Perincek et la Suisse : bataille juridique autour d’un "génocide"

Avec Tribune de Genève

Contrairement à la justice suisse, la Cour européenne des droits de l’homme a donné raison au politicien turc en 2013, estimant que sa liberté d’expression avait été violée. Face à ce désaveu, la Suisse a demandé le réexamen du cas.

La liberté d’expression signifie-t-elle qu’on a le droit de tout dire ? Y compris que le "génocide arménien" est un mensonge international, comme l’avait fait Dogu Perincek en 2005 ? C’est tout l’enjeu de la bataille juridique qui oppose le politicien politicien turc à la Suisse.

Le tribunal de police de Lausanne avait condamné en 2007 le chef du Parti des travailleurs de Turquie (extrême-gauche) à 90 jours-amende avec sursis pour discrimination raciale et 3000 francs d’amende pour ces propos qu’il avait tenus lors de plusieurs réunions publiques.

Un verdict confirmé par le Tribunal fédéral.

La Haute Cour relevait alors que la qualification de "génocide" fait l’objet d’un large consensus, qui prévaut tant parmi la communauté scientifique qu’auprès du public et "selon le peuple suisse"

Verdict attendu de la CEDH

Un avis que ne partage pas la Cour européenne des droits de l’homme (CEDH).

Les juges de Strasbourg ont donné raison au politicien turc en 2013, estimant que sa liberté d’expression avait été violée.
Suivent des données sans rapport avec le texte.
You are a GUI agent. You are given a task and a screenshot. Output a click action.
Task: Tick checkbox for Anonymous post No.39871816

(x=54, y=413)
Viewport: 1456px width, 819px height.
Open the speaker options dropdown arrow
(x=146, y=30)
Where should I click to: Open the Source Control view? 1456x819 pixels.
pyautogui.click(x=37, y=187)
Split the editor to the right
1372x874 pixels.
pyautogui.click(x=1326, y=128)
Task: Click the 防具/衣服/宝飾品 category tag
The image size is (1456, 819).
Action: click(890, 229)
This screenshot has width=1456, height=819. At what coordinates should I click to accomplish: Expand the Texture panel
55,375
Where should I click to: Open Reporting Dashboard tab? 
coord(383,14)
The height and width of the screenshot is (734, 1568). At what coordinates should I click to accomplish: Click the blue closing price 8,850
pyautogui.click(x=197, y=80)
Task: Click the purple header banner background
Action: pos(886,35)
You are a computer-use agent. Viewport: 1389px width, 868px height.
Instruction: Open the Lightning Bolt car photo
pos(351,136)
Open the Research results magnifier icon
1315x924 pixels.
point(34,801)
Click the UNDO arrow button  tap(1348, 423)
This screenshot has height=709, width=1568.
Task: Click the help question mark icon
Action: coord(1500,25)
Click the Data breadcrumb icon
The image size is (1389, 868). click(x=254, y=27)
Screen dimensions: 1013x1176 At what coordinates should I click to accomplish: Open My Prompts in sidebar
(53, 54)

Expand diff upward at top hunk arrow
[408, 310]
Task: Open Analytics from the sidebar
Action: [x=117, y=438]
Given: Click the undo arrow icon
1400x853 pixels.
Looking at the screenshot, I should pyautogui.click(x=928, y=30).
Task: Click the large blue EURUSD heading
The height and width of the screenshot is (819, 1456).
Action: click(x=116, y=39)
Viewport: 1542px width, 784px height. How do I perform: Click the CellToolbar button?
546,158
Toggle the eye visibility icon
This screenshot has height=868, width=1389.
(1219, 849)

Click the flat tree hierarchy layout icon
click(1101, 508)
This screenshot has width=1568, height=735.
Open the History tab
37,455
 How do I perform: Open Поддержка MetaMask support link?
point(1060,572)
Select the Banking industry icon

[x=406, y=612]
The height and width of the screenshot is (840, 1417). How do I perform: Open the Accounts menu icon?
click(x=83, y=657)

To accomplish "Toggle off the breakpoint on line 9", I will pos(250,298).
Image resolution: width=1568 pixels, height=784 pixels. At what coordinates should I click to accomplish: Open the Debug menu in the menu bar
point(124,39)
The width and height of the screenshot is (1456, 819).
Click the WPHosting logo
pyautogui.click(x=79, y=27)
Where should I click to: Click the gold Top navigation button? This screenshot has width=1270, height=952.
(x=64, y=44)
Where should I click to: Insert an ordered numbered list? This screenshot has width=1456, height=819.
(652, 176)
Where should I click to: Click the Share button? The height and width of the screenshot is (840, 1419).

Contrairement au TF, ils doutent qu’il puisse y avoir un consensus général sur le "génocide arménien".

La CEDH ne s’est pas prononcée sur la qualification juridique des crimes commis en 1915. Elle a estimé que la notion de « génocide » est « une notion de droit étroitement définie, dont la preuve est par ailleurs difficile à apporter. »

Face à ce désaveu, la Suisse a demandé le réexamen du cas devant l’instance ultime, la Grande Chambre de la CEDH. La dernière audience a eu lieu en janvier et le jugement est attendu à une date non précisée.

Pas de parallèle avec l’Holocauste

A noter que, dans son jugement de 2013, la CEDH distingue clairement cette affaire de celles qui portent sur la négation des crimes de l’Holocauste. Dans ces affaires, les personnes en cause avaient nié des faits historiques parfois très concrets comme l’existence des chambres à gaz.

Selon elle, la négation de l’Holocauste est aujourd’hui le moteur principal de l’antisémitisme. Il s’agit d’un phénomène contre lequel la communauté internationale doit faire preuve de vigilance. Pour la Cour, on ne saurait affirmer que le rejet de la qualification de « génocide » arménien puisse avoir les mêmes répercussions.